Nuestro supremacismo localista, rancio y antañón, nos remite, casi un siglo y medio más tarde, a los delirios de la antropometría craneal del andariego doctor Robert, no habiendo superado, pues, esa fase demencial anclada a baremos anatómicos. A su lado una premisa clasificatoria típica del franquismo, la división entre «buenos y malos españoles» que, por interesar a un concepto de apariencia moralizante, aunque no en estricta relación a la conducta y a los valores cívicos del individuo, sino al grado de identificación con la idea de España, es una ñoñería fifí de solterona timorata al lado de las disertaciones genetistas, de trinchera, como de precursores del perturbado doctor Vergerus (uno de los protagonistas de «El huevo de la serpiente»), de los próceres del catalanismo enragé.

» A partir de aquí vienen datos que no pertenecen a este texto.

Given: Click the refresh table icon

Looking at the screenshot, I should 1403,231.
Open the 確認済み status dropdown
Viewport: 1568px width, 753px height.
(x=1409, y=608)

Si los malos contaran en plantilla con un alumno aventajado de Mengele, podría experimentar en su laboratorio, subvencionado a todo lujo cual capitoste de Òmnium, la ANC o de Plataforma per la Llengua, rodeado como un alquimista de retortas, potecillos, matraces y microscopios, hasta dar con la fórmula del ADN filosofal: una muestra-piloto de la flor y nata del ADN nativo, la quintaesencia más delicada de las células aborígenes… imagínense, material combinado de Pilar Rahola, Nùria Feliu, Ada Colau y Clara Ponsatí, entre otras muchas aportaciones. El resultado, según Oriol Junqueras, dada nuestra vecindad genética con la propia de «las madamas de la Francia» (que diría Rubén Darío en uno de sus versos modernistas), bien podría ser el que sigue. Insisto, cierren los ojos para mejor paladear la imagen divina de «la» Rahola, «la» Feliu, «la» Colau o «la» Ponsatí… y de Marta Rovira y Anna Gabriel, ésta última antes de retocarse el flequillo en la «pelu», la «cupaire» exiliada en Suiza y a la que todos ubicamos por error faenando de sol a sol en la zafra de la caña de azúcar de la Cuba castrista, alistada en una brigada de voluntarios extranjeros. Todas ellas transfundidas en una. El ADN de las donantes enumeradas febrilmente agitado en una coctelera. A continuación, asistan patidifusos al hipotético resultado de esa sublime mezcolanza. La señorita-probeta, precipitado genético de damas tan distinguidas, interpreta una lisonjera melodía donde afirma disponer, sensualísima y coqueta, de una piel de lo más suavecita… y yo me creo a esa criatura. Qué ADN el suyo. Alizée y Tolerancio les desean unas felices fiestas de Navidad y un próspero Año Nuevo.